▶ **What you will do**
Find how many lines in the data below mention "back". Give the number only.
● ● ● ● ●
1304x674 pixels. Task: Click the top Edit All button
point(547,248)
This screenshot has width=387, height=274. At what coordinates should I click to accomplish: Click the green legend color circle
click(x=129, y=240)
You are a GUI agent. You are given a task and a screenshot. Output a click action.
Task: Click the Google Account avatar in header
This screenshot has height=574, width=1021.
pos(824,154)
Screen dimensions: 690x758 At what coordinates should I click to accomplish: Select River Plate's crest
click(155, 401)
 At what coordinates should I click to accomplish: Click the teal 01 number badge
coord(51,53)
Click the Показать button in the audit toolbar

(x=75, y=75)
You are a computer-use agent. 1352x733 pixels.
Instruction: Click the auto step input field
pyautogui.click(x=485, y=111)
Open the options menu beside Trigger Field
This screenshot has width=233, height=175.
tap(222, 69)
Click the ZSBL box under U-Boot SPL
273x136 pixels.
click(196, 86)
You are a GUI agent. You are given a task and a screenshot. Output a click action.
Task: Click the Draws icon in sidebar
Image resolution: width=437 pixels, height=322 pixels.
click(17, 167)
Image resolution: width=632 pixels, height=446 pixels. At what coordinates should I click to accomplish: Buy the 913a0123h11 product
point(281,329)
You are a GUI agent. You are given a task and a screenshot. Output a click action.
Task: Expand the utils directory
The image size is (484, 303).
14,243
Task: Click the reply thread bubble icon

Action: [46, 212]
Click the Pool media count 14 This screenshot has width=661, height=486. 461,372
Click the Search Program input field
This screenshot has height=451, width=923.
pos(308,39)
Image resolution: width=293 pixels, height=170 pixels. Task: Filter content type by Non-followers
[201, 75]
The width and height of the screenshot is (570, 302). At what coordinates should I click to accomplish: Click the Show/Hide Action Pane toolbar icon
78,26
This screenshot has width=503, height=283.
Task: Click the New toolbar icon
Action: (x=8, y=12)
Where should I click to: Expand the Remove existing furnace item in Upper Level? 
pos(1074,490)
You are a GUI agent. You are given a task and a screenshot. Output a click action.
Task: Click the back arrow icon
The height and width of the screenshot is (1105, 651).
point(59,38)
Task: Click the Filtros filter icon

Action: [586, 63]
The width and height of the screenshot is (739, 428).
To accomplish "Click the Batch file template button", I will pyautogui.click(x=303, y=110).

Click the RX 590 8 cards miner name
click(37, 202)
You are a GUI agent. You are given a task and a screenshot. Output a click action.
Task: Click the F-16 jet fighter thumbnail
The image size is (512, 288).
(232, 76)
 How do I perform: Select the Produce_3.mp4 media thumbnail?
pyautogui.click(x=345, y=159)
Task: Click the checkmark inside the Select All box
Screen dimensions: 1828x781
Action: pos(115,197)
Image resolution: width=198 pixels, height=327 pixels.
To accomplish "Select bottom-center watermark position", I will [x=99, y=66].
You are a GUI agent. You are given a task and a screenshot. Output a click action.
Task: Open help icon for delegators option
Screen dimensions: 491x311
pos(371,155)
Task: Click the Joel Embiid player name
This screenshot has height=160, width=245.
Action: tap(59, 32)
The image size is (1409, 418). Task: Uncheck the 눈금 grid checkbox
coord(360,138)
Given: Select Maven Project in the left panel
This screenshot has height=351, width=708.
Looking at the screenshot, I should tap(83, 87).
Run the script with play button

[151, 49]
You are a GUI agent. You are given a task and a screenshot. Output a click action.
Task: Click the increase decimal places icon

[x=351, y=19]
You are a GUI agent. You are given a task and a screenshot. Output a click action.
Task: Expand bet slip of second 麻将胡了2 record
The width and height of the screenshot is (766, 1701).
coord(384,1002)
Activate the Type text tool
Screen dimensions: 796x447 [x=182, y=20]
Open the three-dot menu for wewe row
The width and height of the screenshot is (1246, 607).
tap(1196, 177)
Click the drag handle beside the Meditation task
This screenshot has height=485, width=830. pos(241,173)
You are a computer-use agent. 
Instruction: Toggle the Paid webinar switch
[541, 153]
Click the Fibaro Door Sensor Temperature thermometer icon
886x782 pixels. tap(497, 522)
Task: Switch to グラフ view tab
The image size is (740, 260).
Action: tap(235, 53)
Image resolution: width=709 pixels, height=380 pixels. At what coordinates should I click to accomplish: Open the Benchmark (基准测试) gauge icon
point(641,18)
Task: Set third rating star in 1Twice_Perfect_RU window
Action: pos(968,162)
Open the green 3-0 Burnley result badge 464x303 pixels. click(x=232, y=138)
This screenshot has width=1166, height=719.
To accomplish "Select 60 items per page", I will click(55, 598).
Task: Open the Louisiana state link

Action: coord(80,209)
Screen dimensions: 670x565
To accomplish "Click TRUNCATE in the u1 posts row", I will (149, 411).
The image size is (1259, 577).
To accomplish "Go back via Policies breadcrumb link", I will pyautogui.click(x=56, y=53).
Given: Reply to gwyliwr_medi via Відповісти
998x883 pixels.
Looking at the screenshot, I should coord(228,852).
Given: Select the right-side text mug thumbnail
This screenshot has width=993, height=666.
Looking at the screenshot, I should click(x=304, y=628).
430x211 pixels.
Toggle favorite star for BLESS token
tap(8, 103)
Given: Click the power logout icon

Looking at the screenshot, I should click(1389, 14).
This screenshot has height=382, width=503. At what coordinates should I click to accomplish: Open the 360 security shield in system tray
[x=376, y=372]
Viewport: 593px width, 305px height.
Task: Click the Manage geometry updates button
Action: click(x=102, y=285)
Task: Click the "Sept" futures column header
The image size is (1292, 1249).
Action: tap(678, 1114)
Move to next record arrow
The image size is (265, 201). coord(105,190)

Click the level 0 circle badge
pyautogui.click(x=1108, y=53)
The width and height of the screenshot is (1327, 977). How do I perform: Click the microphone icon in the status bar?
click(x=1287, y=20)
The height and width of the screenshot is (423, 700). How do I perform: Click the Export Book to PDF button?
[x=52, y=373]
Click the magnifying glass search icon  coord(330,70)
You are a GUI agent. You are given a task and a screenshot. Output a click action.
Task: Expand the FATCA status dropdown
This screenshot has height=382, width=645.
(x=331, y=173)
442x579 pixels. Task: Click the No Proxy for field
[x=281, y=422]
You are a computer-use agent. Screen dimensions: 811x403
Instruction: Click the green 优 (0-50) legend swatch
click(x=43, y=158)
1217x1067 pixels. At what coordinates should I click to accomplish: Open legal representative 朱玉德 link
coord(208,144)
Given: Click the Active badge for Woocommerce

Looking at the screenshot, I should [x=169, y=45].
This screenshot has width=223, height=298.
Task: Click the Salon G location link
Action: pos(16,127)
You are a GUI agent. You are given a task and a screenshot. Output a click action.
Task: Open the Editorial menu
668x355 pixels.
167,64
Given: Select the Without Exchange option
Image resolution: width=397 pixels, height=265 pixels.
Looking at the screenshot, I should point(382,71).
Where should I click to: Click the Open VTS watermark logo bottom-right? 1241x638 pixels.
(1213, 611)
● ● ● ● ●
▶ **Answer for this exercise**
2